Exercise:
Search the data for the word "Cancel" and copy out every line that has it.

Data to examine:
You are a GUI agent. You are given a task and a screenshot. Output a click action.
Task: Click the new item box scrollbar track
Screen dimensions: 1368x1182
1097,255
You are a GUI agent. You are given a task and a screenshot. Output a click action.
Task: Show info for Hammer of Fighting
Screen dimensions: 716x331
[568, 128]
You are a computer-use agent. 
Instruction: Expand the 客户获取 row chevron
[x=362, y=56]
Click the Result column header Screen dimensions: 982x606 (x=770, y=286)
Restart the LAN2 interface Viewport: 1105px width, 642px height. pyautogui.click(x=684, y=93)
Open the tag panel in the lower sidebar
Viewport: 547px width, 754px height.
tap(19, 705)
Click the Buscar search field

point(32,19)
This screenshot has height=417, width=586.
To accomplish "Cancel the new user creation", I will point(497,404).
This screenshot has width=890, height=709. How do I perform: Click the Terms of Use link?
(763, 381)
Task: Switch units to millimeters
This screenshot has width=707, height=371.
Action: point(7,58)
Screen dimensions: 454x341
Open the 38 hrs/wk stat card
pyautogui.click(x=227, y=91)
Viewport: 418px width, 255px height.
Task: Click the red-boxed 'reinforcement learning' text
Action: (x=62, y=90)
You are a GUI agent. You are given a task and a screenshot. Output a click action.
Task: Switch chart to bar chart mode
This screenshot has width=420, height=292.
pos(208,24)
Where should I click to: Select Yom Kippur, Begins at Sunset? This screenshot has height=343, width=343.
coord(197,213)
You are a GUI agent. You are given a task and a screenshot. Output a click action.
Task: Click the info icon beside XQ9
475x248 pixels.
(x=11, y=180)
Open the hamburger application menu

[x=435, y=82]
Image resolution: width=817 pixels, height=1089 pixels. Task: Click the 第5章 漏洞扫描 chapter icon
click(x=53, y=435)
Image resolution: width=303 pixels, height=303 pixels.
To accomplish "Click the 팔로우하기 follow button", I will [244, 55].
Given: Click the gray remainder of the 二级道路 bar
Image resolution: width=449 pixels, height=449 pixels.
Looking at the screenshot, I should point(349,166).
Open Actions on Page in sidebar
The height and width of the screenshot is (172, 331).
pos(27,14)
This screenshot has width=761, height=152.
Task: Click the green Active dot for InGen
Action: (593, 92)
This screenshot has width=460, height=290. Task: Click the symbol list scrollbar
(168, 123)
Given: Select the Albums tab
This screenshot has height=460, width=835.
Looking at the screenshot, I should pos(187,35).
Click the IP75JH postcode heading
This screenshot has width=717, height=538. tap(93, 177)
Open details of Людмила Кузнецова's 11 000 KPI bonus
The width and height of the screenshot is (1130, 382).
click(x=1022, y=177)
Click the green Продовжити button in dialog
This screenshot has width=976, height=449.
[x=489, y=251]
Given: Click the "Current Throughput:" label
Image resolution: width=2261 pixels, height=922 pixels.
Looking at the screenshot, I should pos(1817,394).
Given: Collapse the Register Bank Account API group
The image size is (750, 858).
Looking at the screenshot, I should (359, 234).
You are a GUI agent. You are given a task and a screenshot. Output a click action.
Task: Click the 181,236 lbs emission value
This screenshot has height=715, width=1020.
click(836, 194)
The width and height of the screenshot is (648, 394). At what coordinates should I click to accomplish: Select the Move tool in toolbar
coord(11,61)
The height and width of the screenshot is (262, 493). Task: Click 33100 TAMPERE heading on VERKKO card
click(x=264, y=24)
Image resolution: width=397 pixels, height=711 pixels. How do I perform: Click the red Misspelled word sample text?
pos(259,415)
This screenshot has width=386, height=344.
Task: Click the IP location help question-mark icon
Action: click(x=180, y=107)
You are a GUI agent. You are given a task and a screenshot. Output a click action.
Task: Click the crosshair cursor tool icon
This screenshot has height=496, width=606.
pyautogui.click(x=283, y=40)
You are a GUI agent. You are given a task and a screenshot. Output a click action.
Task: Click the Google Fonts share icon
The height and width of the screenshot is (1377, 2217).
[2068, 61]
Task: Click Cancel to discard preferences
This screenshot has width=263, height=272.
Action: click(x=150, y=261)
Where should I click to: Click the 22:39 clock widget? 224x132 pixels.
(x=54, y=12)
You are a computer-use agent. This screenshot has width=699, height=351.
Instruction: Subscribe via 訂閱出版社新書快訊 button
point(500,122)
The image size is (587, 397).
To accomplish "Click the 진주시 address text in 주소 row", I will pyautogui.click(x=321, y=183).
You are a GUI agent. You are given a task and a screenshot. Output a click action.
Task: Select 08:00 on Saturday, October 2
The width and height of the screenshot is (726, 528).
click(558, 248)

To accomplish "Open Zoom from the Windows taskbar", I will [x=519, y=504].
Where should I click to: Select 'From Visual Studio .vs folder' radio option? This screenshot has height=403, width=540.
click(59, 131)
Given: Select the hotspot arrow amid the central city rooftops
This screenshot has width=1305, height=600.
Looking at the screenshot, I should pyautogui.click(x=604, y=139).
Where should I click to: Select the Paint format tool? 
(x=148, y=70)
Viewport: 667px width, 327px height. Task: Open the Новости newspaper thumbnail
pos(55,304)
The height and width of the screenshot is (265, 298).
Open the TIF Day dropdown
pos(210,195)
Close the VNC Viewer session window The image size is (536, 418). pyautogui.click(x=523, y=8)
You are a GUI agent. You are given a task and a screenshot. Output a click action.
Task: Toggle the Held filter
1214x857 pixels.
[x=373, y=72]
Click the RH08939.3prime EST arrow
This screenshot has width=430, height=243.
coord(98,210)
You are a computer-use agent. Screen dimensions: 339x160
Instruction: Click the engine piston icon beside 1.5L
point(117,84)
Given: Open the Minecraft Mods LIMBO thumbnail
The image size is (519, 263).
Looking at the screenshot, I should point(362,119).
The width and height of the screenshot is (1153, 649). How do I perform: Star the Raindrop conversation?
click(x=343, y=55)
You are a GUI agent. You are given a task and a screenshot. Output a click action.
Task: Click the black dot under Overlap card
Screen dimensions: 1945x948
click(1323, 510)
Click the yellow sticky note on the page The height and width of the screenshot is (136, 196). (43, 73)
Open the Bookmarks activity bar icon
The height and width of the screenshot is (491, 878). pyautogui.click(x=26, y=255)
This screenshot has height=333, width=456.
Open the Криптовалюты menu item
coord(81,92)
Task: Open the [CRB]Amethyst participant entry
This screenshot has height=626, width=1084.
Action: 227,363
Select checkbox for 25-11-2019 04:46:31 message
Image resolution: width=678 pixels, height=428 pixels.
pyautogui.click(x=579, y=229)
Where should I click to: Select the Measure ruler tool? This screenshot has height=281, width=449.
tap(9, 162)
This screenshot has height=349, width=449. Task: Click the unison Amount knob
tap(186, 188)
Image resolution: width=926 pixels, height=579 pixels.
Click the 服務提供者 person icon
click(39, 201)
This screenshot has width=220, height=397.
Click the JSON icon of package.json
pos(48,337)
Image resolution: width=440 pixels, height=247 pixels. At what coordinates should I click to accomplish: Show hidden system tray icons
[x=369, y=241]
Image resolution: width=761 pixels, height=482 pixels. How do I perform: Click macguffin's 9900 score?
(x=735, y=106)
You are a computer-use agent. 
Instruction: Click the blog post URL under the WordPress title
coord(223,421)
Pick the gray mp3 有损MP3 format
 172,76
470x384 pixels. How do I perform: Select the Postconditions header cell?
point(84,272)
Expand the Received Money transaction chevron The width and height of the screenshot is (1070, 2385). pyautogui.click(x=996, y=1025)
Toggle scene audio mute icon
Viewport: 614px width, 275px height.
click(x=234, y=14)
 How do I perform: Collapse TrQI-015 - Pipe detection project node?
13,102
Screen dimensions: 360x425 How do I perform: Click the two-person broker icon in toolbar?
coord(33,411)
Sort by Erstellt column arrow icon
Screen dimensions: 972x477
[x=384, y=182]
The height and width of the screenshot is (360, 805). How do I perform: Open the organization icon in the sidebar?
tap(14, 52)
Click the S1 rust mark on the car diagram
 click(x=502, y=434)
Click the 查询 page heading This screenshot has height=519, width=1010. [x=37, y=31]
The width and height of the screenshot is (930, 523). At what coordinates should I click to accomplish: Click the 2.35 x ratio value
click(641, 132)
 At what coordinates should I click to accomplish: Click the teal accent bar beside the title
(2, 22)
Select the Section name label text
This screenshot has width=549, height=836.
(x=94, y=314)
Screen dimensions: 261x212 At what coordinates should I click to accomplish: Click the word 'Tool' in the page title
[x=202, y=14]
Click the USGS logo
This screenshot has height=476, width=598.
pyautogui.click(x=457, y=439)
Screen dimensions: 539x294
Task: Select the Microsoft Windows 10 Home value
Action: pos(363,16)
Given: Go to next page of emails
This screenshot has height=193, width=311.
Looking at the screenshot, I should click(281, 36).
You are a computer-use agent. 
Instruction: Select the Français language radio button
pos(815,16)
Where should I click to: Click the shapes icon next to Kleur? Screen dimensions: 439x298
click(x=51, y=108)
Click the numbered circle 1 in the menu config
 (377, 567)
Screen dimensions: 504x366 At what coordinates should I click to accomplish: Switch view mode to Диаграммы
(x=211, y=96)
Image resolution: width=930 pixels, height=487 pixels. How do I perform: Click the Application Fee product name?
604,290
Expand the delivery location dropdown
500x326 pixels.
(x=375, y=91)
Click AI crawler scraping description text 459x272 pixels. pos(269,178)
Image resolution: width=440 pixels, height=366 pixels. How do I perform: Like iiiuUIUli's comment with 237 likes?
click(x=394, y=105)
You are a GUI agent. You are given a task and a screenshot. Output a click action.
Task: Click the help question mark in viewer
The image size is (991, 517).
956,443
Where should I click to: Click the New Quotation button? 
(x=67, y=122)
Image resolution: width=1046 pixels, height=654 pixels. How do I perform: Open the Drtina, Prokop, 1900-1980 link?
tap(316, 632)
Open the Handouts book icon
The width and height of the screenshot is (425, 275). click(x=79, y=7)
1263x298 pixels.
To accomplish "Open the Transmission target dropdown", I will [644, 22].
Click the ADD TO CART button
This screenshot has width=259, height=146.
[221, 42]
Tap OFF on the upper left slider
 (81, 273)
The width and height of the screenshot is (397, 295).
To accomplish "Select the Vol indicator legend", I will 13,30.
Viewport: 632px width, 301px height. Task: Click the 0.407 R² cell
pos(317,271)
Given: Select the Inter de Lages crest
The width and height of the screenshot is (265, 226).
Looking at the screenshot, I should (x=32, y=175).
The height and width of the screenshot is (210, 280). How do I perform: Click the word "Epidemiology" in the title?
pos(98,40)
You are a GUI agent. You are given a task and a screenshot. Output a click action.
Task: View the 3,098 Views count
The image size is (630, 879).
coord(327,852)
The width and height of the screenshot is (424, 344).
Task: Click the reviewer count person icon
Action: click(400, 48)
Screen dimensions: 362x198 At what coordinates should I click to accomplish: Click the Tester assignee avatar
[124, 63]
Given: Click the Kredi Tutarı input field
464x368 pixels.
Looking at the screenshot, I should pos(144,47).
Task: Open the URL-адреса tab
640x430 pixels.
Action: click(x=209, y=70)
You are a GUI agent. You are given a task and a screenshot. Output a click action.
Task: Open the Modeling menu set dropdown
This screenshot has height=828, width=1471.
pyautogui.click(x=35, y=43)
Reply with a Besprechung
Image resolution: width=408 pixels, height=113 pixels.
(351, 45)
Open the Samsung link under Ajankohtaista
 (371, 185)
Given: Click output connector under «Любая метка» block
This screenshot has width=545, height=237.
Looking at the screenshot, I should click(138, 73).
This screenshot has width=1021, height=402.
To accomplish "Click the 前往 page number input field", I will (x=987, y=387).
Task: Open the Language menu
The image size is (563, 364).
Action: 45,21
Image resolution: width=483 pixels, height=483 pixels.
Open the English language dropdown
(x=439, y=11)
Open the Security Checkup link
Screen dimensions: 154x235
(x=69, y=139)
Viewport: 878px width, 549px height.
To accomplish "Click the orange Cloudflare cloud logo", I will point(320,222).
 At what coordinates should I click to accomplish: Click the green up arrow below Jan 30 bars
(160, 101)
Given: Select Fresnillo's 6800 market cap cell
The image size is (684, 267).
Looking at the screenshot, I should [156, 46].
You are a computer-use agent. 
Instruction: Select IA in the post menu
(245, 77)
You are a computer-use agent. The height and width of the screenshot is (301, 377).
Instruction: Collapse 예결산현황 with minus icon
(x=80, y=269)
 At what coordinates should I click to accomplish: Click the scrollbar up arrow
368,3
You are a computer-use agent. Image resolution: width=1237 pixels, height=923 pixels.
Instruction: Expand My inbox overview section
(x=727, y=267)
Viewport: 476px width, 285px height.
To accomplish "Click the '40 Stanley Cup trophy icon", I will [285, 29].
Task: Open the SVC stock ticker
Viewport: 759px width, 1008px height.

Answer to this task:
To accomplish "Cancel the new user creation", I will point(497,404).
Task: Click Cancel to discard preferences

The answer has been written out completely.